6.4 Fit a random forest model on training data and assess against testing data.

a) Fit a random forest classification model.

i) Fit a random forest classification model on training data and determine variable importance.

train <- read.csv('/Users/breastcancer_train.csv')
test <- read.csv('/Users/breastcancer_test.csv')

# call the randomForest package
library(randomForest)
set.seed(29)

# as.factor() since classification model
rfMod <- randomForest(as.factor(Target) ~ ., data = train)

# Determine variable importance
var_import <- importance(rfMod)
var_import <- data.frame(sort(var_import, decreasing = TRUE,
                              index.return = TRUE))
var_import$MeanDecreaseGini <- var_import$x
var_import$X <- var_import$ix - 1
var_import <- subset(var_import, select = -c(ix, x))
head(var_import, n=5)

ii) Assess the model against the testing data.

# Prediction on testing data
predY <- predict(rfMod, test)

# Determine how many were correctly classified
Results <- ifelse(test$Target == predY, "Correct", "Wrong")
table(Results)
## Results
## Correct   Wrong
##     166       5

randomForest | as.factor()

b) Fit a random forest regression model.

i) Fit a random forest regression model on training data and determine variable importance.

train <- read.csv('/Users/boston_train.csv')
test <- read.csv('/Users/boston_test.csv')

# call the randomForest package
library(randomForest)
set.seed(29)

rfMod <- randomForest(Target ~ ., data = train)

# Determine variable importance
var_import <- importance(rfMod)
var_import <- data.frame(sort(var_import, decreasing = TRUE,
                              index.return = TRUE))
var_import$MeanDecreaseGini <- var_import$x
var_import$X <- var_import$ix - 1
var_import <- subset(var_import, select = -c(ix, x))
head(var_import, n=5)

ii) Assess the model against the testing data.

# Prediction on testing data
prediction = data.frame(matrix(ncol = 0, nrow = nrow(test)))
prediction$predY = predict(rfMod, newdata = test)
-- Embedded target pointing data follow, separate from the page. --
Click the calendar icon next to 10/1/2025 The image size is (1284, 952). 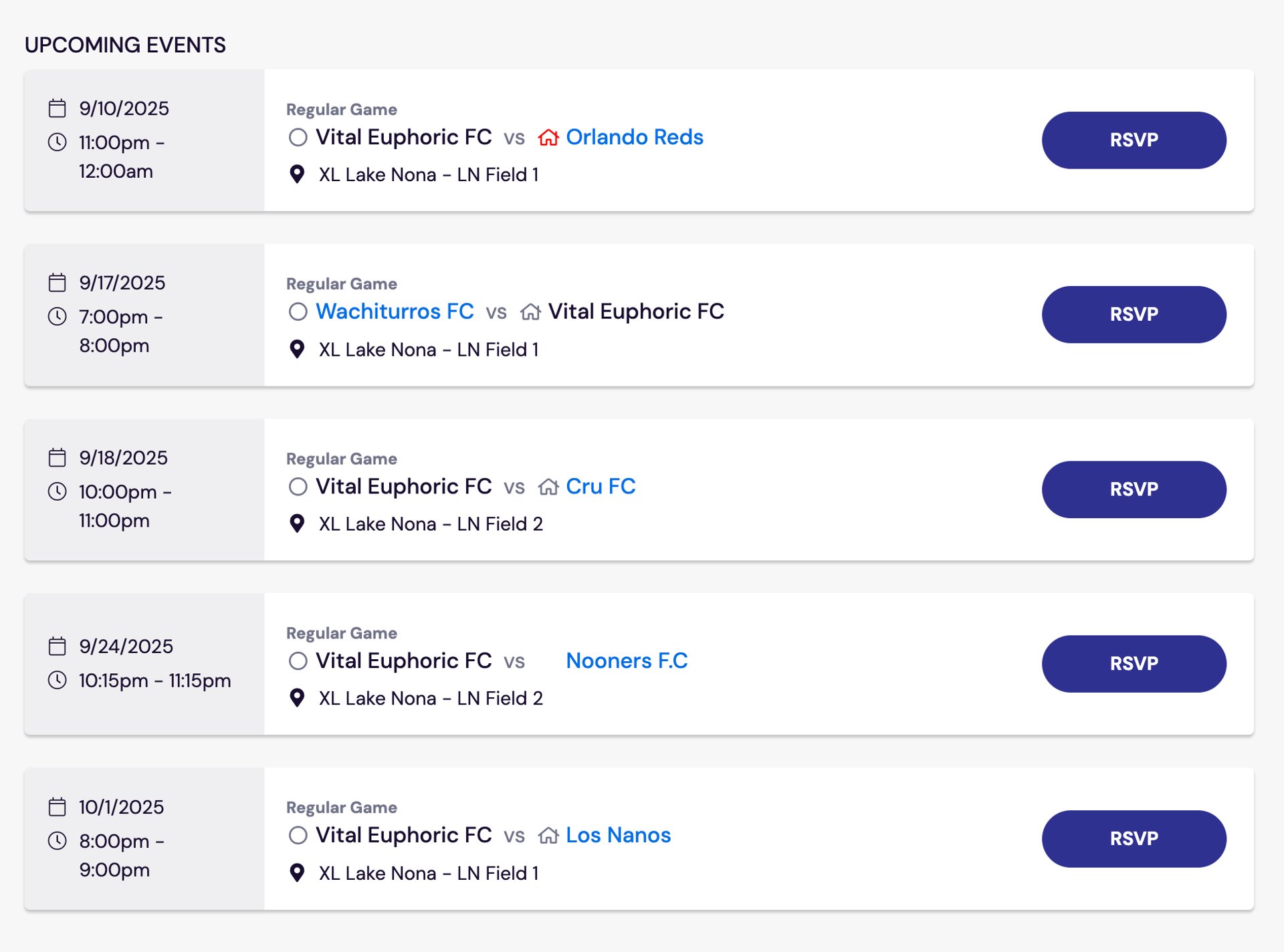58,807
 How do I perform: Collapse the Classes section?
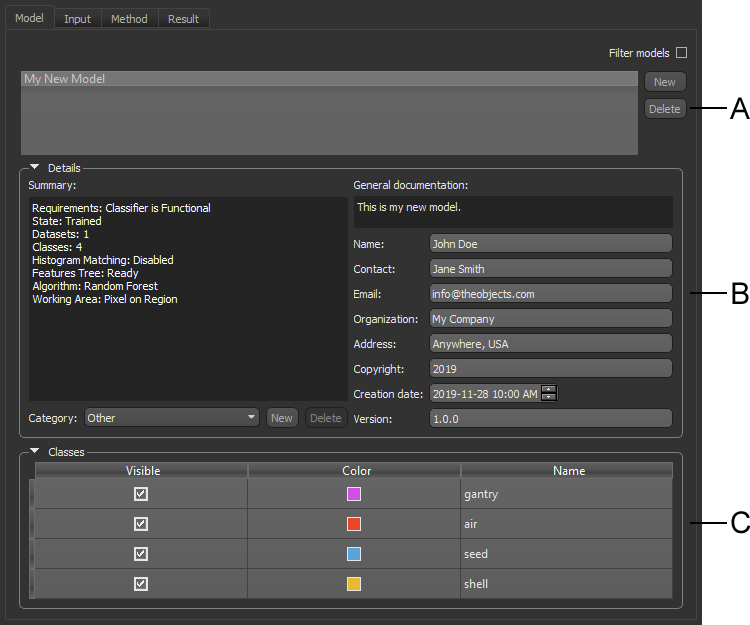point(35,452)
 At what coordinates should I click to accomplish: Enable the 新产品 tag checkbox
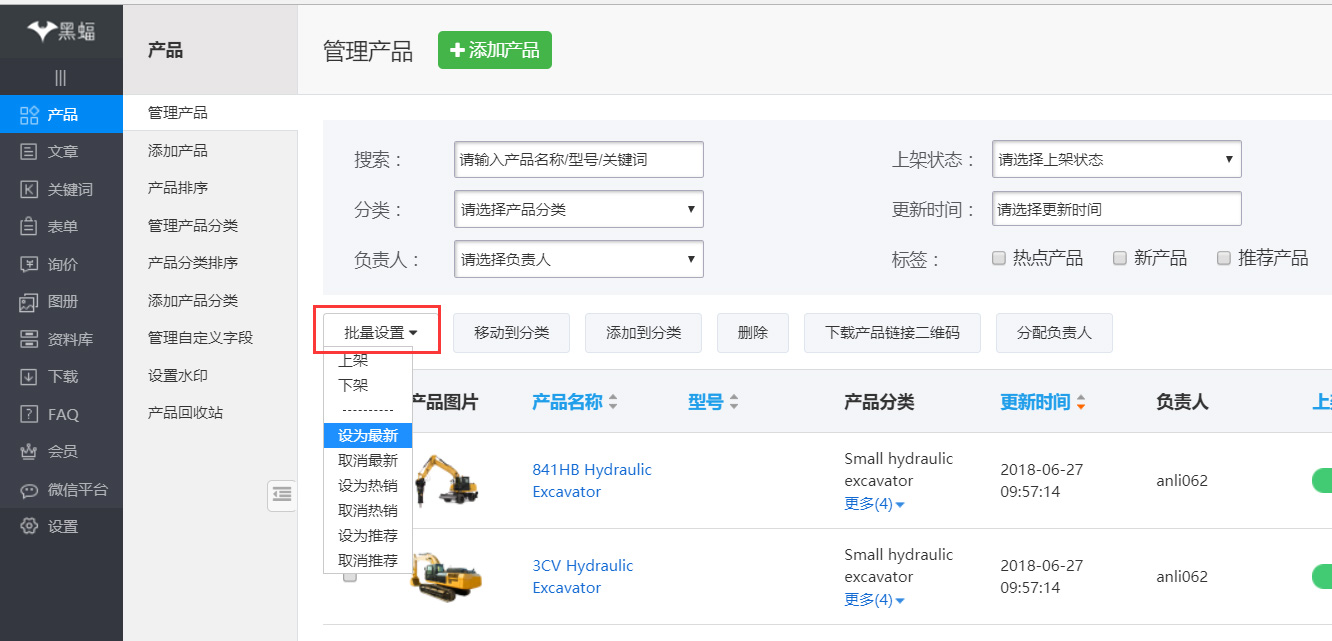(x=1120, y=258)
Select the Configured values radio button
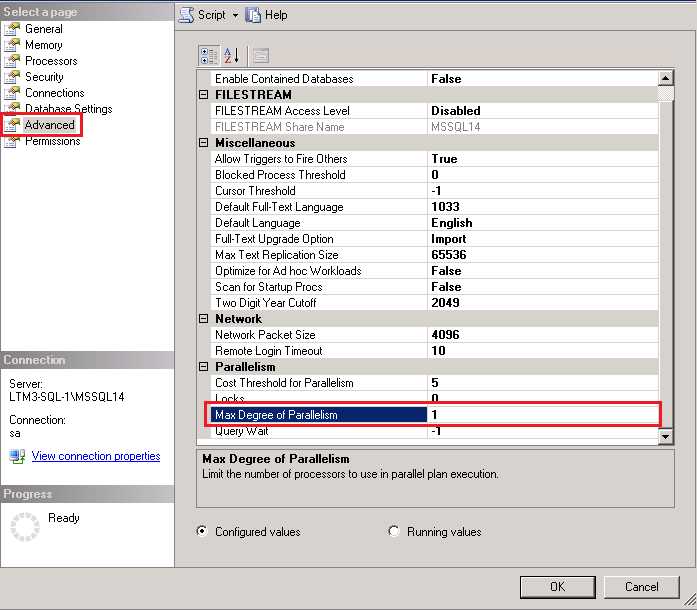The height and width of the screenshot is (610, 697). point(203,532)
# Determine mean squared error
prediction$sq_diff <- (prediction$predY - test$Target)**2
mean_sq_error <- mean(prediction$sq_diff)
print(mean_sq_error)
## [1] 9.028163

randomForest

6.5 Fit a gradient boosting model on training data and assess against testing data.

a) Fit a gradient boosting classification model.

i) Fit a gradient boosting classification model on training data and determine variable importance.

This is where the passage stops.